In response, Doherty and his team have have sent a letter to Premier Scott Moe to get involved. A formal request was sent Saturday morning to the provincial government for binding arbitration.

Doherty admitted he is not sure when they will return to the bargaining table.

“We’ve made every move and we’re going to continue to ensure that our members are strong on these lines.
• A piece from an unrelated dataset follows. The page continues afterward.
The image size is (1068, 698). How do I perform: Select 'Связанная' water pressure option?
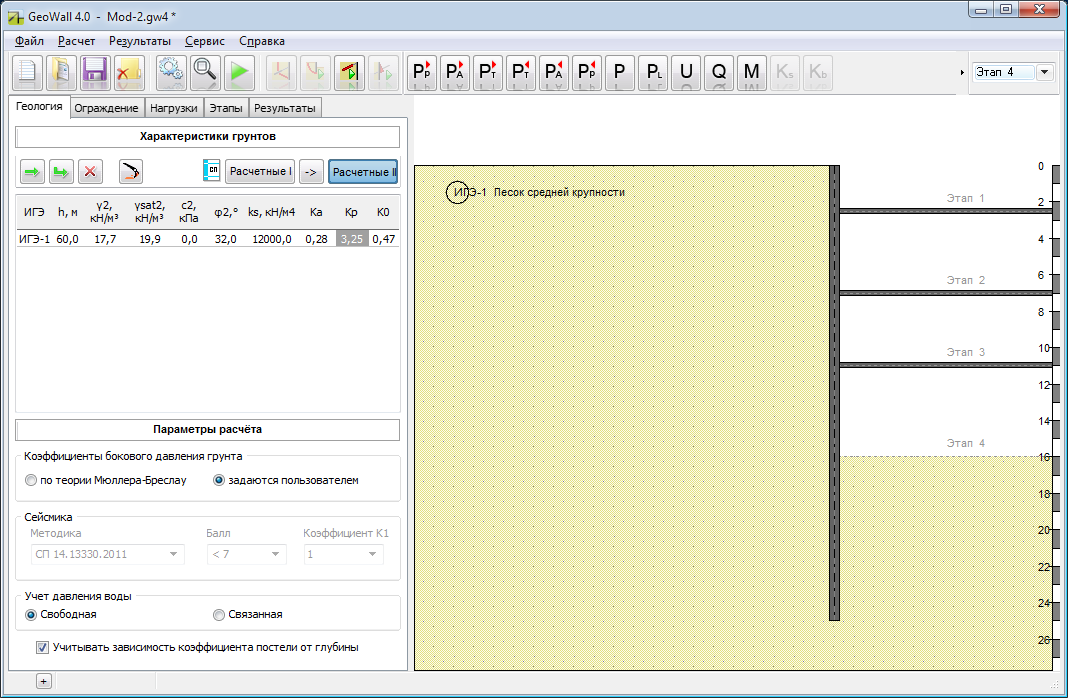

We are done trying to move and be reasonable around making concessions.”

FCL released a statement Saturday morning saying while the two bargaining committees remain far apart, they are confident there is a path to a deal.

“It was always going to take more than one day to close the gap between the two parties, and we encourage Unifor to return to the table.”

The statement goes on to say they were prepared to bargain throughout the weekend and for as long as it took, but with blockades going back up means those discussions can not take place.

FCL states they are willing to talk and are hopeful that bargaining will resume in the near future.

Official opposition calls for action

Ryan Meili, leader of the Saskatchewan NDP, is also urging the province to bring the sides together through binding arbitration in a letter sent out on Saturday afternoon.

Meili is calling on the provincial government to provide an update on Saturday regarding their plans to resolve the dispute.

“The lack of leadership from the provincial government on this lockout cannot continue,” shared Meili.

“Workers at the refinery need to be able to negotiate a fair deal with their employer, and the people of Saskatchewan need to know that they have a government that will listen and take leadership when things get tough.”